Exercise prompt: Swap "language selector" for "language menu" in the listing lines starting with the line containing "Given: Click the 分配頻度 value 月次" and going on through the line containing "pos(935,18)", and reproduce only those lines with everything else unchanged. Omit the pictures from your answer.

Input:
··········
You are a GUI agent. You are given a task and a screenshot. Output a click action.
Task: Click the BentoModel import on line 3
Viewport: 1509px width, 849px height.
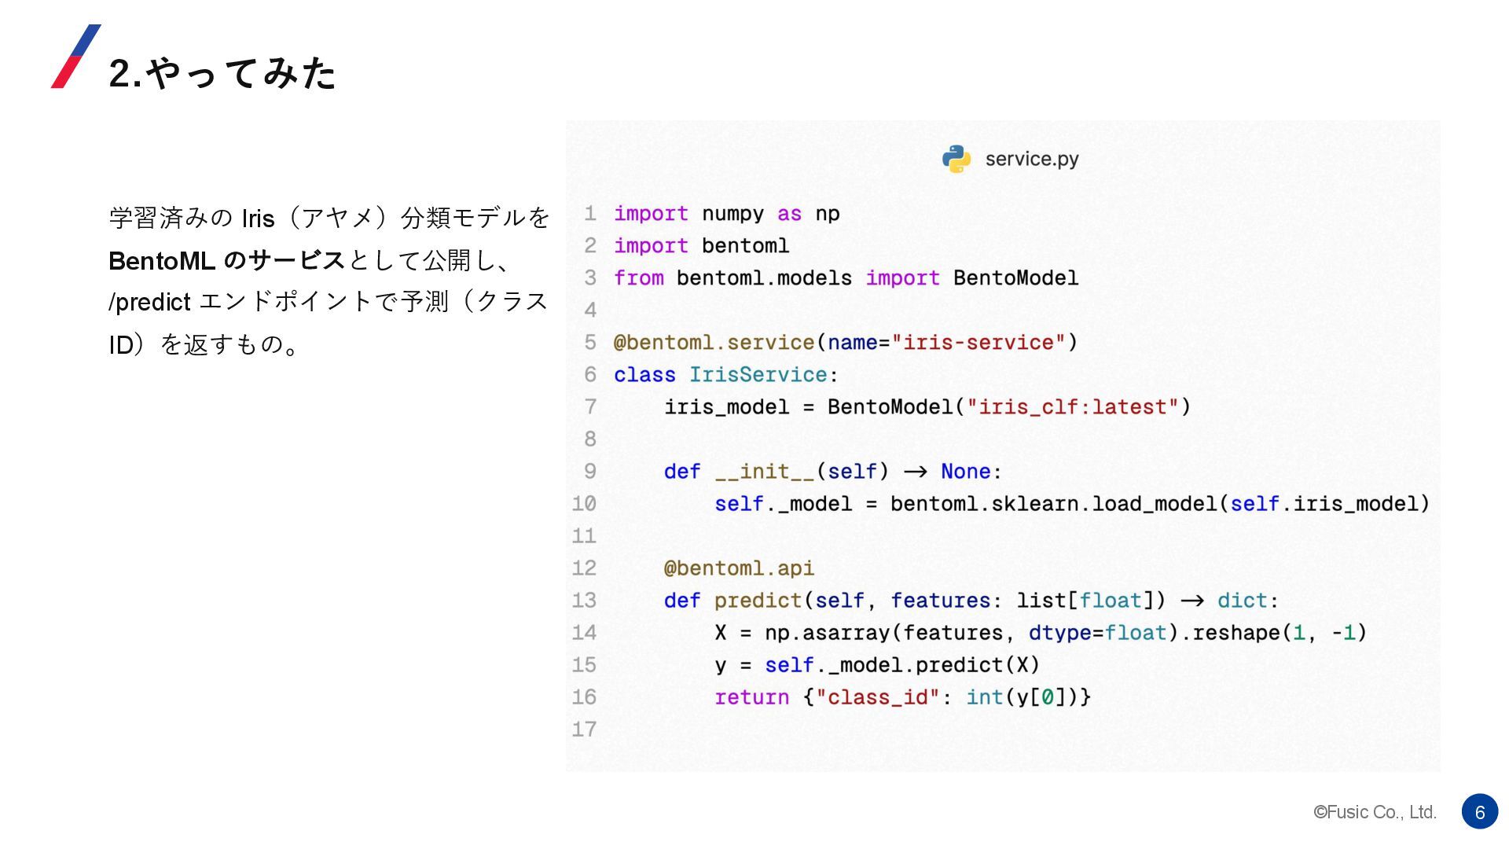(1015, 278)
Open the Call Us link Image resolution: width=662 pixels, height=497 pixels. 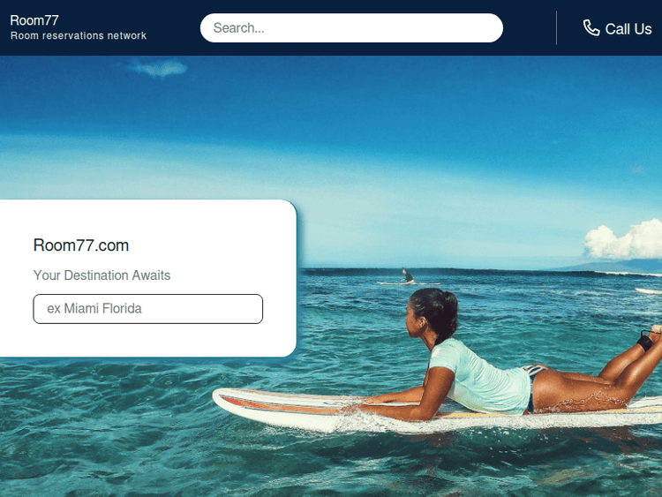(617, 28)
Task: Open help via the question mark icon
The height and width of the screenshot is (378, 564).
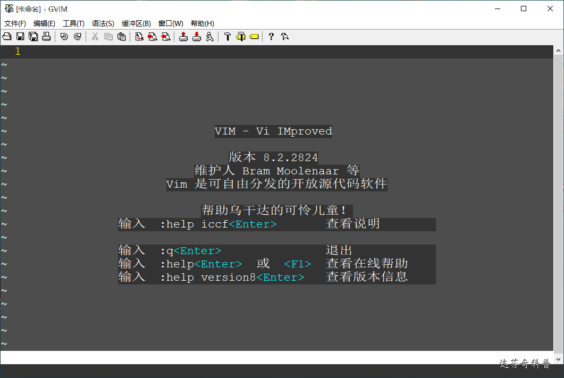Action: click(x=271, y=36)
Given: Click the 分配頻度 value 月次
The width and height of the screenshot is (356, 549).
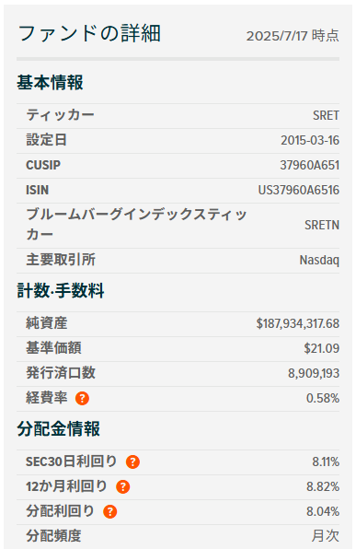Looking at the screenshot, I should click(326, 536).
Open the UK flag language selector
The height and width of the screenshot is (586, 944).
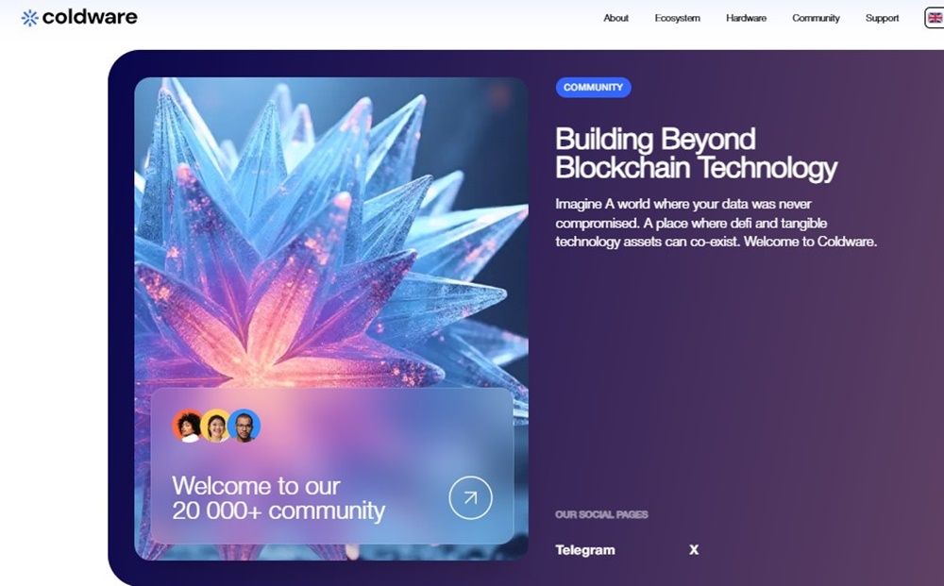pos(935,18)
··········
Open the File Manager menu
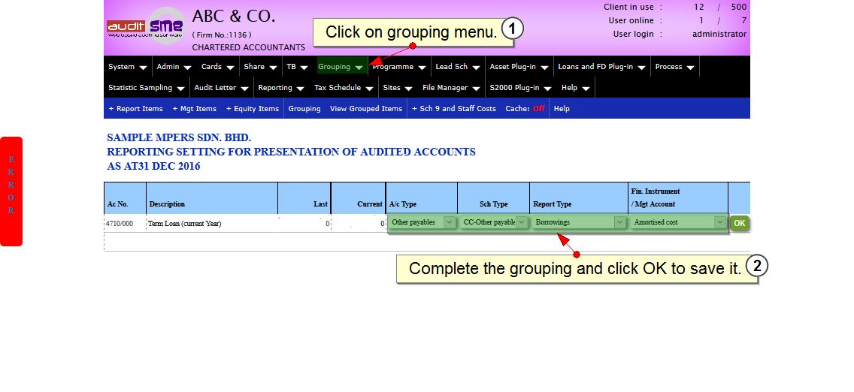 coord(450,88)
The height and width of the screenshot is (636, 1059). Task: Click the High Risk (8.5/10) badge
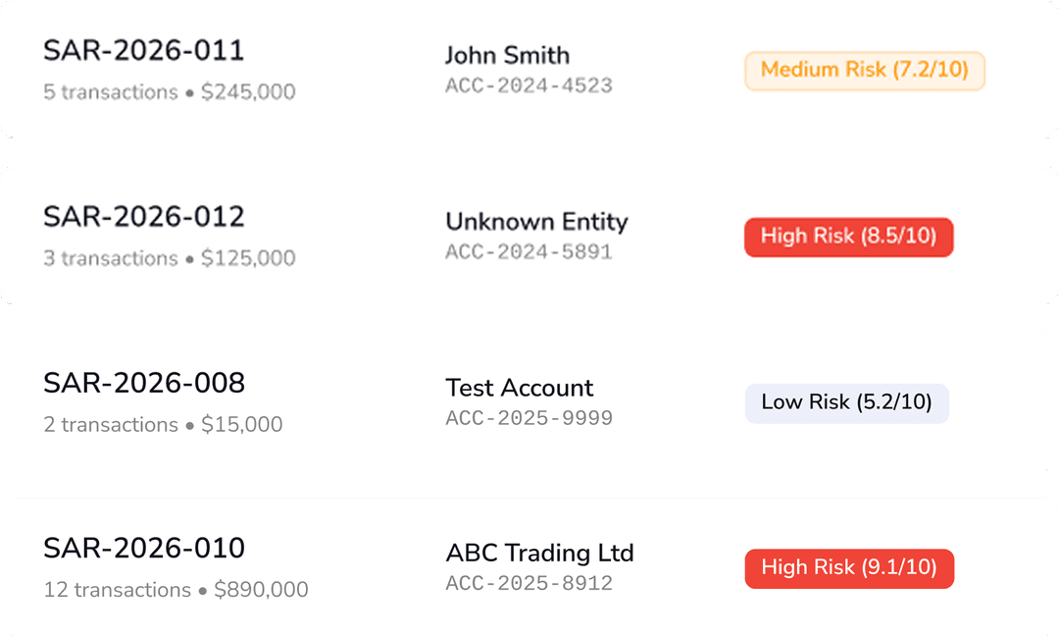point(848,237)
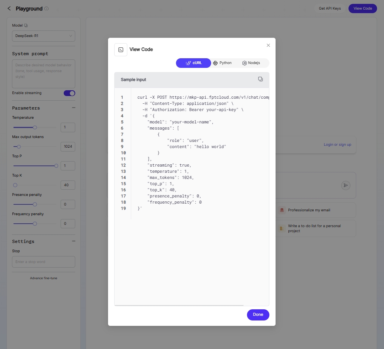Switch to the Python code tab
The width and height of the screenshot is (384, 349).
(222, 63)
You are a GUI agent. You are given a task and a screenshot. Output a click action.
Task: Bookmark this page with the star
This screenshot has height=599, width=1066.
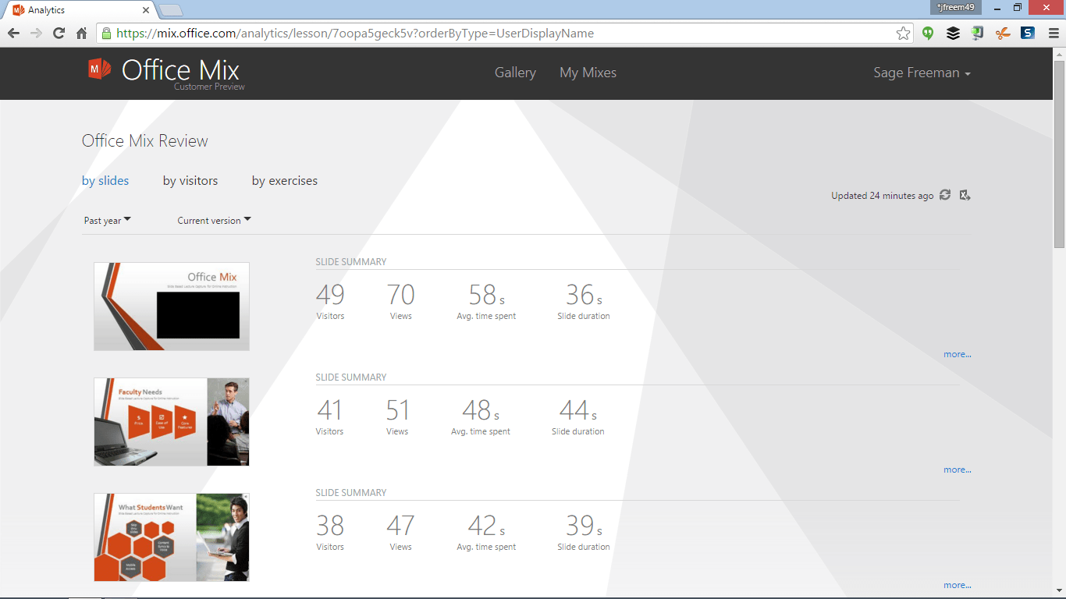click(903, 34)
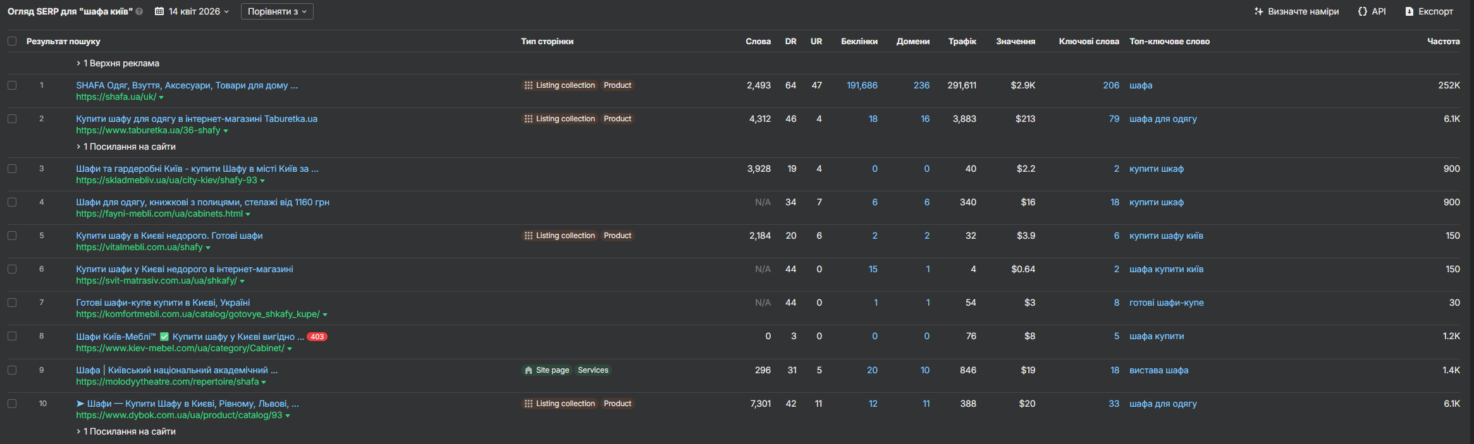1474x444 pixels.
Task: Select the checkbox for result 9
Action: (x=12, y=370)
··········
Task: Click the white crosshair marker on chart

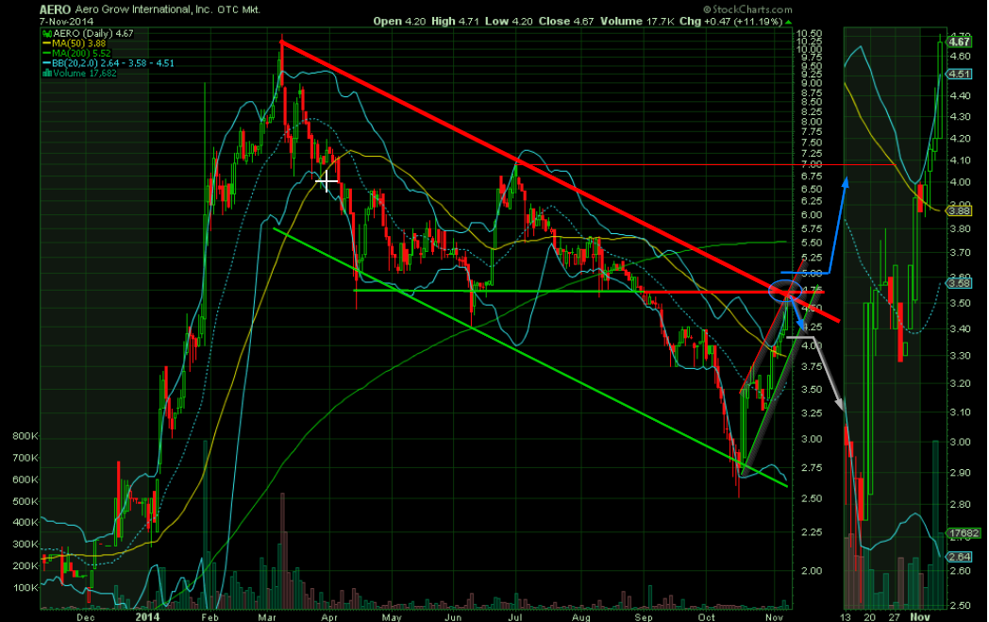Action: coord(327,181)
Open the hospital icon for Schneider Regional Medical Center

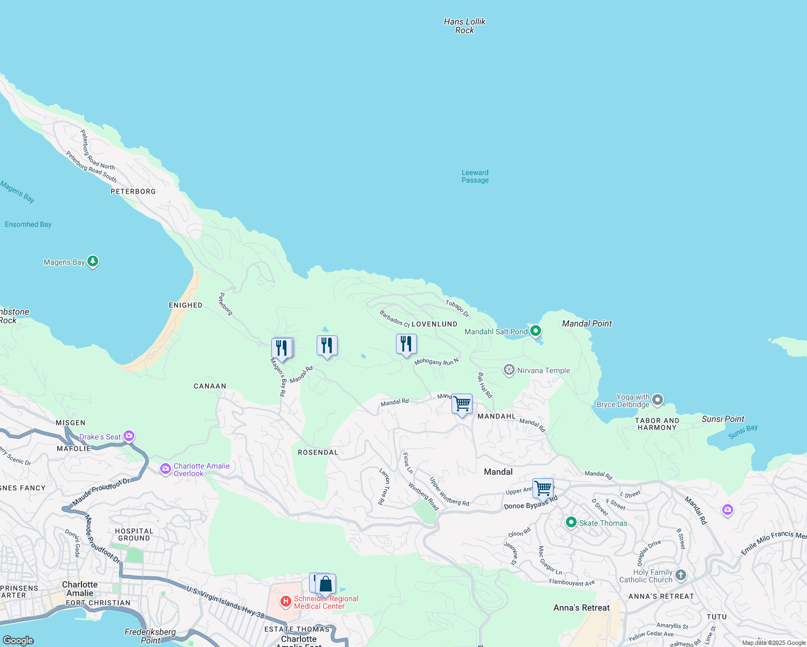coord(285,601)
··········
Result:
Given: Click the 分配頻度 value 月次
The width and height of the screenshot is (356, 549).
Looking at the screenshot, I should click(326, 536).
Open the UK flag language menu
The height and width of the screenshot is (586, 944).
pos(935,18)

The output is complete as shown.